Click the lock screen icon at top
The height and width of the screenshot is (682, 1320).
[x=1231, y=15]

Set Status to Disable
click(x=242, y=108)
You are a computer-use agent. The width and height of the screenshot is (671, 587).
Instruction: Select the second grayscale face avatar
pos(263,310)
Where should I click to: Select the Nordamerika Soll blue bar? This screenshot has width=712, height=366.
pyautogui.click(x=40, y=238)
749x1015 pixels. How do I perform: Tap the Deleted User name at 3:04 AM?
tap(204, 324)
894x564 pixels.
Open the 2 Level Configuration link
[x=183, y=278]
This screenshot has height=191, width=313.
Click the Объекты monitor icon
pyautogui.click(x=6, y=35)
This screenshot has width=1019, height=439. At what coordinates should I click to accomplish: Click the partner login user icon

----

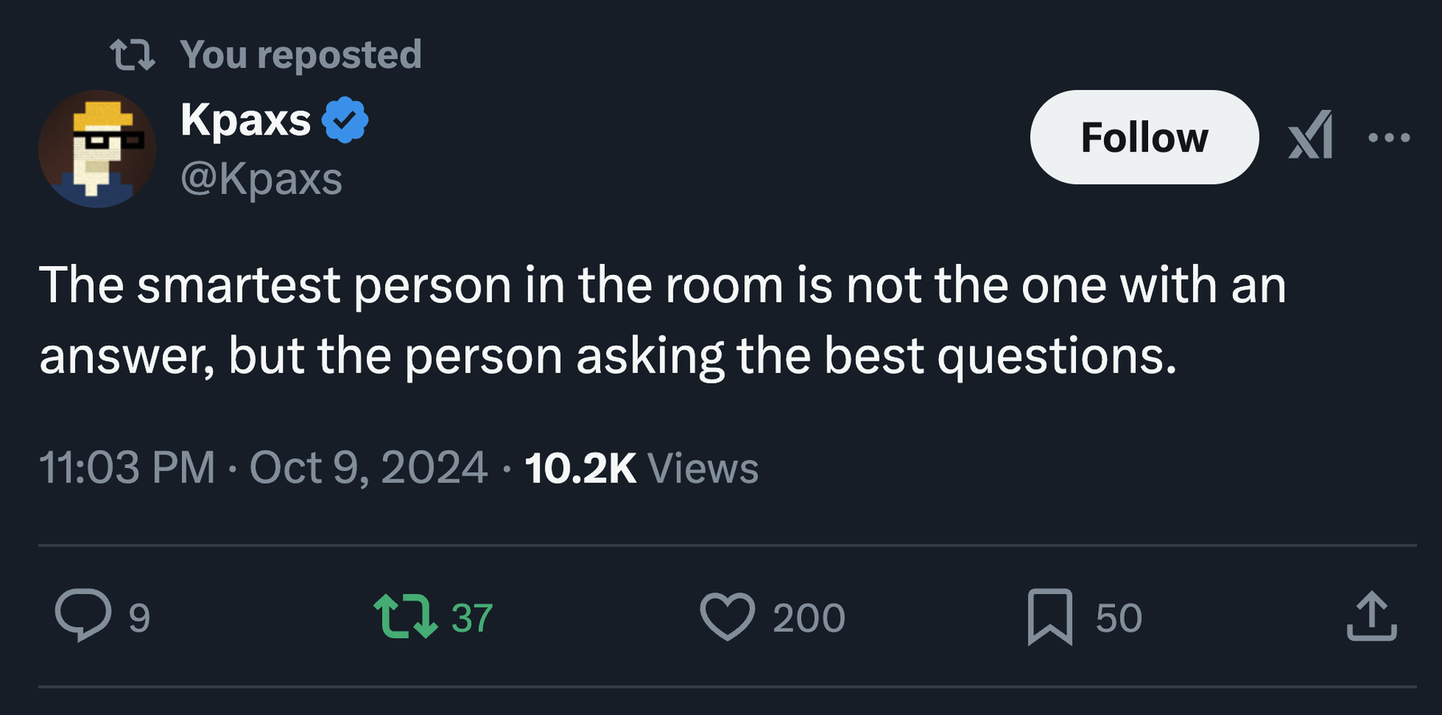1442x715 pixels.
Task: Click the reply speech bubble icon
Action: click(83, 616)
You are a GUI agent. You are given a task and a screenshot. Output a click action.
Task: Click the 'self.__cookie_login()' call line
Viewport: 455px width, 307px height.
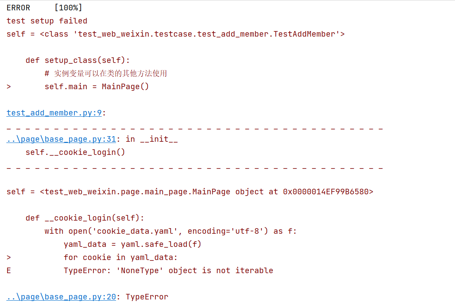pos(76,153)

----

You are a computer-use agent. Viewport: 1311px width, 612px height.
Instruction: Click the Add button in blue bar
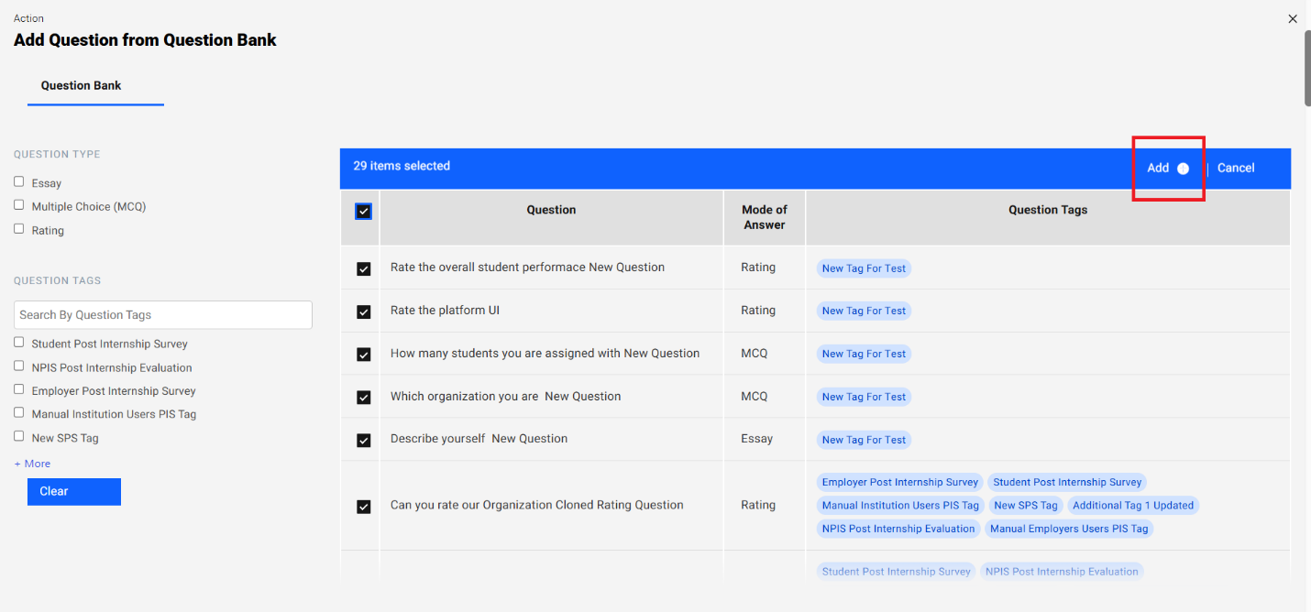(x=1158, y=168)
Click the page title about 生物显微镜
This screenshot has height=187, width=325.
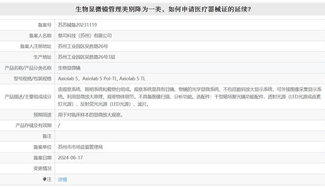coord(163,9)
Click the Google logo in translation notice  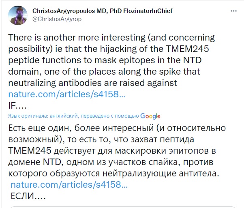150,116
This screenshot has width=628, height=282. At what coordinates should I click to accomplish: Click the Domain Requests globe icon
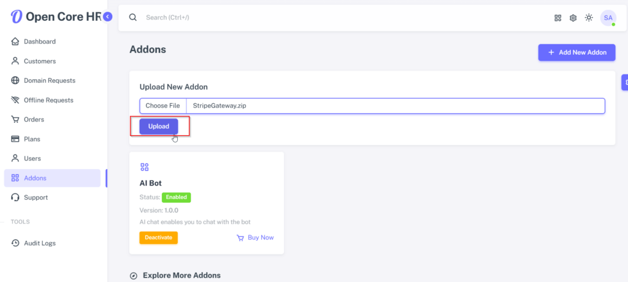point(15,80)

----

◆ **Your assignment**
Using the listing above, return word for word each line from the one that has "Set Status to Disable" through the one that has "894x564 pixels.", and no line outside that range.

◆ **Reply to the task**
Set Status to Disable
click(x=242, y=108)
You are a computer-use agent. The width and height of the screenshot is (671, 587).
Instruction: Select the second grayscale face avatar
pos(263,310)
Where should I click to: Select the Nordamerika Soll blue bar? This screenshot has width=712, height=366.
pyautogui.click(x=40, y=238)
749x1015 pixels. How do I perform: Tap the Deleted User name at 3:04 AM?
tap(204, 324)
894x564 pixels.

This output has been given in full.